__Input__:
_ _ _ _ _
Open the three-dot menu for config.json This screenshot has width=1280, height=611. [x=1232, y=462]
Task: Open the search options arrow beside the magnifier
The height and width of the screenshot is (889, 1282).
_ _ _ _ _
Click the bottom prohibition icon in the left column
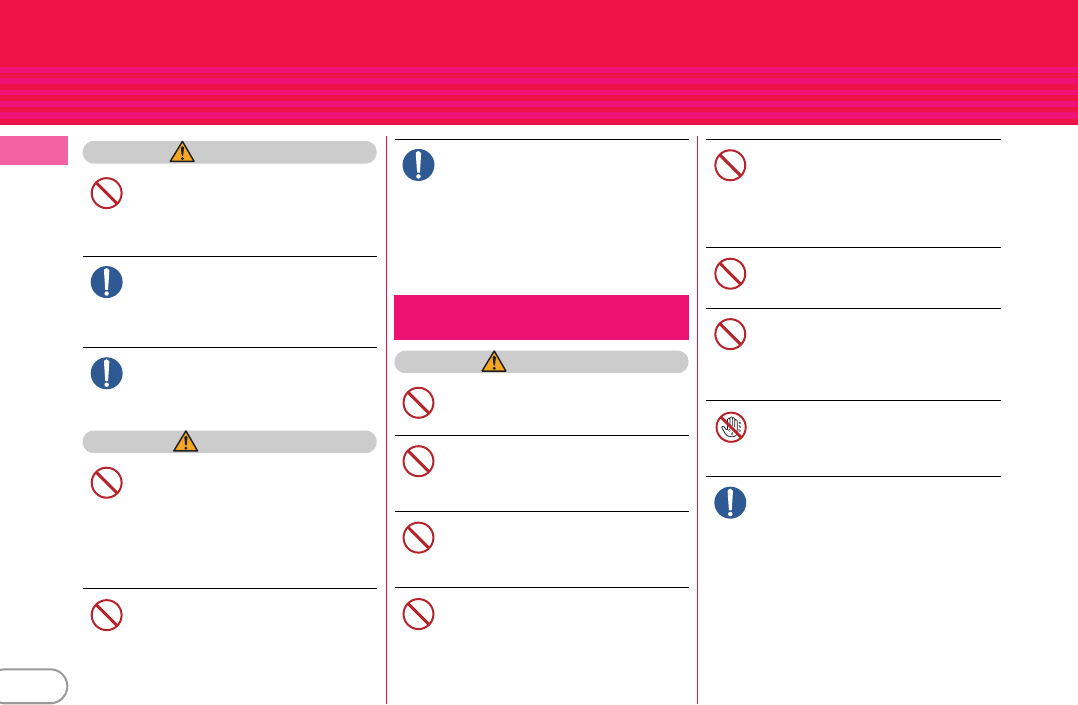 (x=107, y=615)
_ _ _ _ _
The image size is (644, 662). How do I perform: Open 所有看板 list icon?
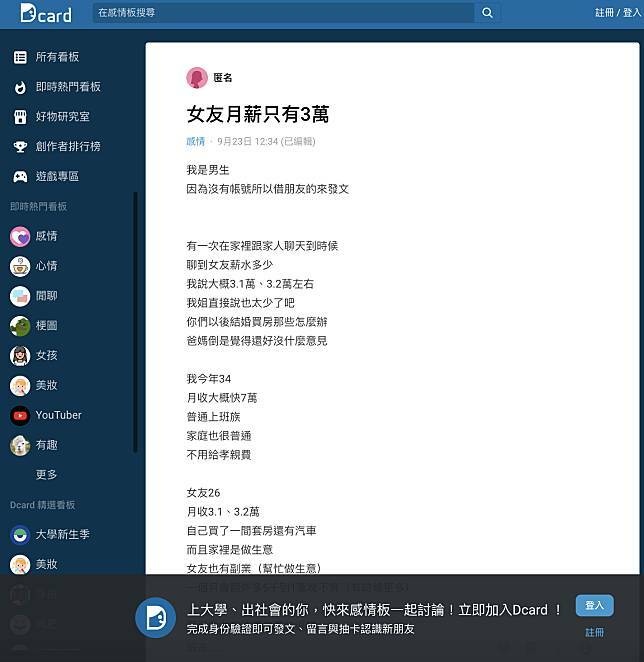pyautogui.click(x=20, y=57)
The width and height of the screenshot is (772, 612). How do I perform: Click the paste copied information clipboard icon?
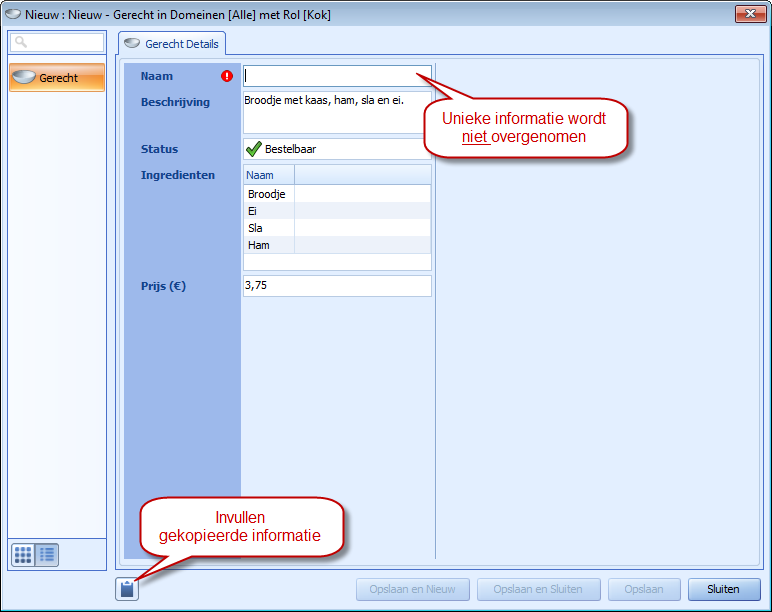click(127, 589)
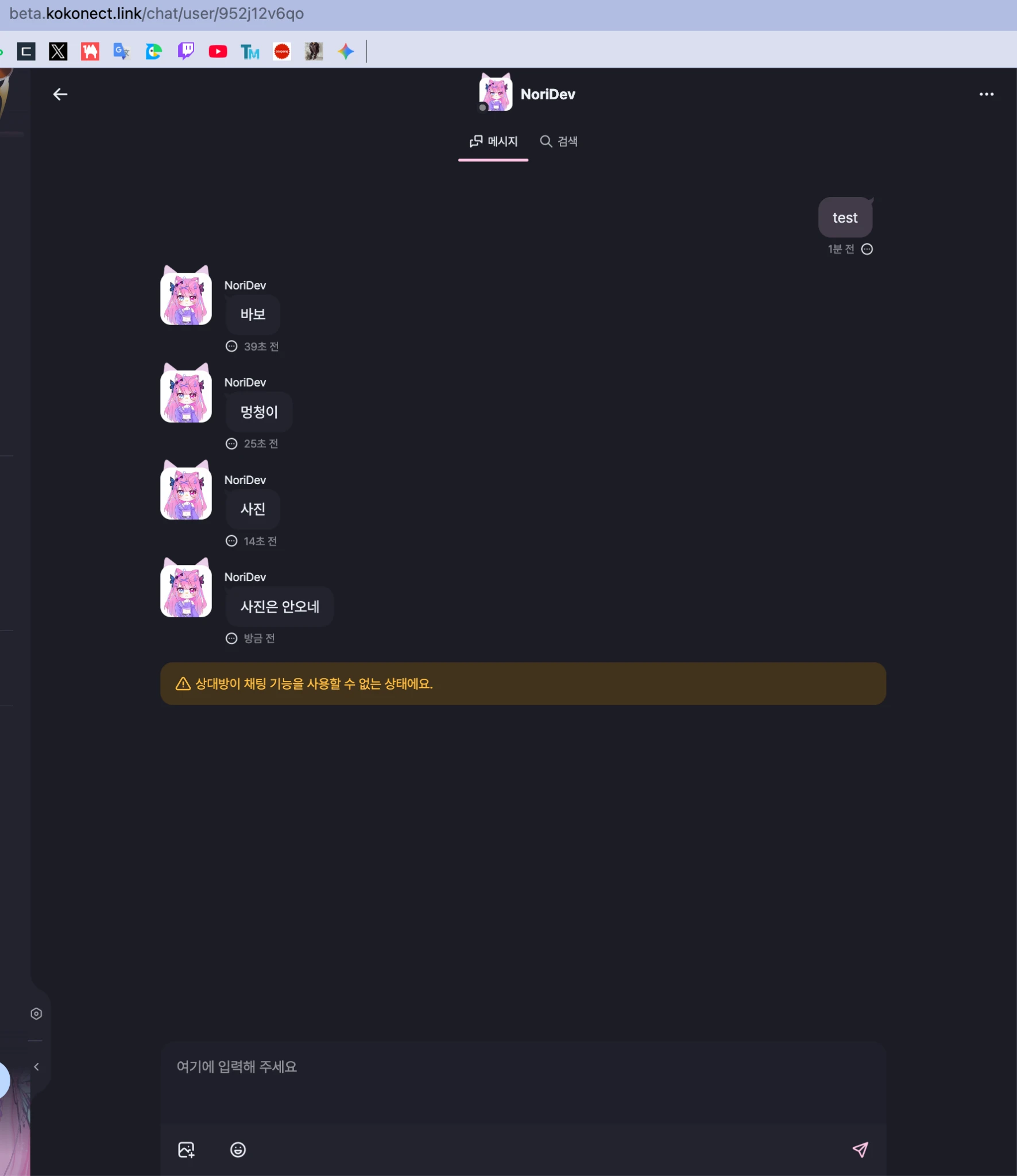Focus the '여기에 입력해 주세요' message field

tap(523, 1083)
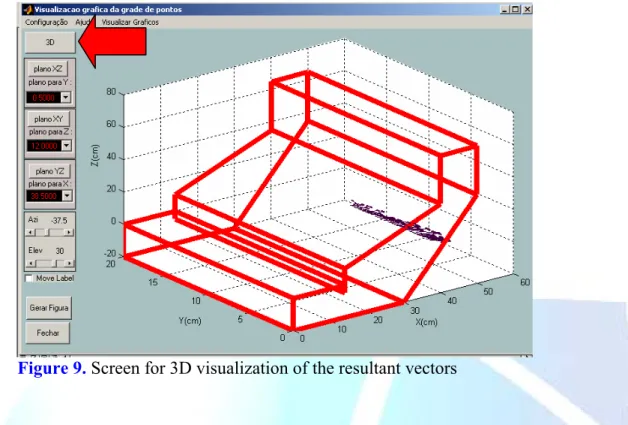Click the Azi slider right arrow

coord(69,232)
_ _ _ _ _
__Required action__: In your answer, include only the lines above starting at the line that holds "Open the three-dot" and ending at the line that holds "The height and", copied exactly.

__Reply__:
Open the three-dot menu for config.json This screenshot has width=1280, height=611. [x=1232, y=462]
Task: Open the search options arrow beside the magnifier
The height and width of the screenshot is (889, 1282).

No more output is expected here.